L’impact des ajustements structurels au Cameroun, entre 1987 et 2017, révèle des transformations sociales inattendues, affectant profondément l’emploi, la santé et l’éducation. Cette étude met en lumière des conséquences souvent méconnues, essentielles pour comprendre l’évolution de la société camerounaise.


LES MESURES NATIONALES DE RÉSOLUTION DE LA CRISE

Parlant de ces mesures, il s’agit donc de la patrimonialisation des avoirs de l’État94. À ce titre, le gouvernement du renouveau mit sur pied un plan anticrise basé sur la réduction du train de vie de l’État, la gestion du patrimoine national, des recettes de l’État, de la production nationale et de l’appareil administratif95. Encore appelé Plan de relance économique, il fut conçu pour une durée de quatre ans, allant de ce fait de 1986-1987 années du début de la crise jusqu’en 1990-1991. Ces mesures furent contenues dans la Déclaration de Stratégie de Relance Économique (DSRE) adoptée en 1988 par le gouvernement camerounais96, et étaient regroupées autour de la réglementation des finances publiques et l’administration du secteur public et parapublic.

La réglementation des finances publiques

Le premier volet sectoriel de la DSRE concernait principalement les finances publiques. L’État du Cameroun entendait mettre sur pied des stratégies et des mécanismes forts pour la maîtrise de ses dépenses, la rationalisation du choix de ses investissements publics, la restructuration de ses revenus et le règlement de ses arriérés intérieurs.
◇ ◇ ◇ ◇
▶ Questions d'étude:
A – Répondez aux questions suivantes d'après le texte sur la crise au Cameroun.
(i) Pour quelle durée le Plan de relance économique fut-il conçu ?
(ii) En quelle année le gouvernement camerounais adopta-t-il la Déclaration de Stratégie de Relance Économique ?
(iii) Quel domaine concernait principalement le premier volet sectoriel de la DSRE ?
B – Rédigez la suite du texte sur la crise au Cameroun, en partant de sa dernière phrase.

▶ Données enregistrées:
◇ ◇ ◇ ◇
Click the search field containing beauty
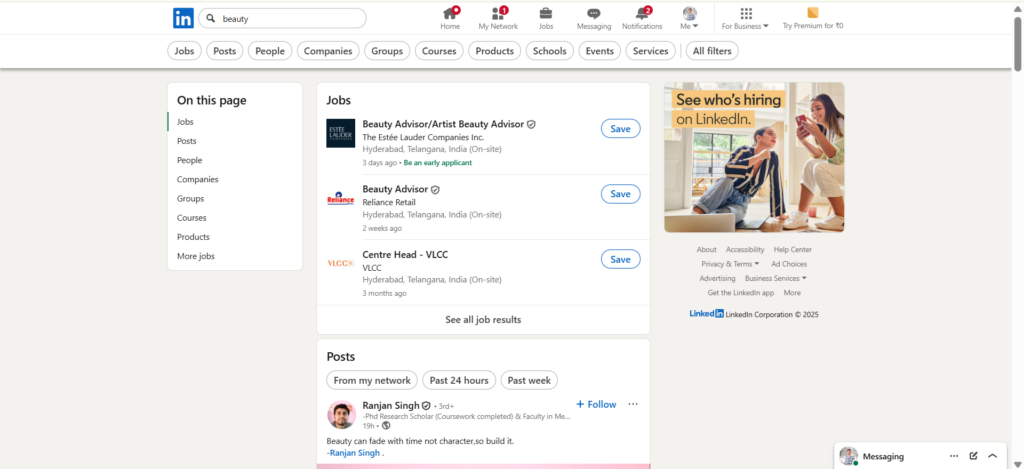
◇ ◇ ◇ ◇
▶ Vos réponses écrites:
A –
(i) Quatre ans, de 1986-1987 jusqu'en 1990-1991.
(ii) En 1988.
(iii) Les finances publiques.

B –
La gestion des dépenses et des revenus de l’État

Les premières mesures de résolution de la crise étaient déflationnistes et visaient la réduction du déficit des paiements. Il fallait diminuer les gaspillages. Cependant, Paul Biya pensait que « l’État doit cesser d’être une vache de lait »97. Pour ce faire, la loi des finances 1987-1988 considérée comme le champ d’expérimentation, prévoyait une réduction du montant budgétisé de 18,8 % soit 13 % pour le fonctionnement et 26,5 % pour l’investissement. Celle de 1988-1989, permit à son tour la réduction à 7,7 % des dépenses, soit 6,3 % pour le fonctionnement et 10 % pour l’investissement. Ce plan prévoyait alors que chaque ministère compétent devrait procéder à une révision de façon systématique de tous les textes réglementaires qui allouaient des privilèges aux personnels.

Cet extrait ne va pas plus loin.